Lines of data:
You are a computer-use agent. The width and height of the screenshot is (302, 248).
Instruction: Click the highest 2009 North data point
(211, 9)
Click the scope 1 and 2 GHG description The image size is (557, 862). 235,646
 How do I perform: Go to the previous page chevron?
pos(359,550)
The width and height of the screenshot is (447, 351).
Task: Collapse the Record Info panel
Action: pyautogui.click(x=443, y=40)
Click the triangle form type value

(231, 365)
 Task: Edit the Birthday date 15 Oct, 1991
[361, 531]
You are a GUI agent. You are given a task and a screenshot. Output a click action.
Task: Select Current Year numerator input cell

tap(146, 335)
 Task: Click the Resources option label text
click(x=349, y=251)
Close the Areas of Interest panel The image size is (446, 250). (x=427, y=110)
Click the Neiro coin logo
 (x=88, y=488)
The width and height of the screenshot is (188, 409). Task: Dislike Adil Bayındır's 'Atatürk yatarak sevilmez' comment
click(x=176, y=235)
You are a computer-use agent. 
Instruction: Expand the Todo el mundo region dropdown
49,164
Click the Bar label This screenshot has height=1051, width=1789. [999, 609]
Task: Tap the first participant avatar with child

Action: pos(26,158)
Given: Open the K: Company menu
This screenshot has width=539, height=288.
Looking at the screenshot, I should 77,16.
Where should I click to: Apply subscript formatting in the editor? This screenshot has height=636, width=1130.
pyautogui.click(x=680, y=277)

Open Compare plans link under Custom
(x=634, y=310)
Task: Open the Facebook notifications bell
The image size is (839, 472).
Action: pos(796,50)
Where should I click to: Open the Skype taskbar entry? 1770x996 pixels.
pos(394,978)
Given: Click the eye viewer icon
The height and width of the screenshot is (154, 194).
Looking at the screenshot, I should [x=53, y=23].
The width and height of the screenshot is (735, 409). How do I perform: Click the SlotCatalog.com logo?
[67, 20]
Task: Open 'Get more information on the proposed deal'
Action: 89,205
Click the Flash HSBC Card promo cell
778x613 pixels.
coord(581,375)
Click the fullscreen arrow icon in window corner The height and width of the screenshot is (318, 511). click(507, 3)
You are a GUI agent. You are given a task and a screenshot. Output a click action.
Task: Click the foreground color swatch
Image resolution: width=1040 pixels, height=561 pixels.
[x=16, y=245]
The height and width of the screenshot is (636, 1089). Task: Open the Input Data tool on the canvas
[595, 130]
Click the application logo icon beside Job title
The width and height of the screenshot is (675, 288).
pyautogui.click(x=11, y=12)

Exercise: Reproduce the rows exactly, starting at the line containing "Where should I click to: Open" and ending at the line containing "coord(581,375)", with both of those lines included.

Task result:
Where should I click to: Open the Skype taskbar entry? 1770x996 pixels.
pos(394,978)
Given: Click the eye viewer icon
The height and width of the screenshot is (154, 194).
Looking at the screenshot, I should [x=53, y=23].
The width and height of the screenshot is (735, 409). How do I perform: Click the SlotCatalog.com logo?
[67, 20]
Task: Open 'Get more information on the proposed deal'
Action: 89,205
Click the Flash HSBC Card promo cell
778x613 pixels.
coord(581,375)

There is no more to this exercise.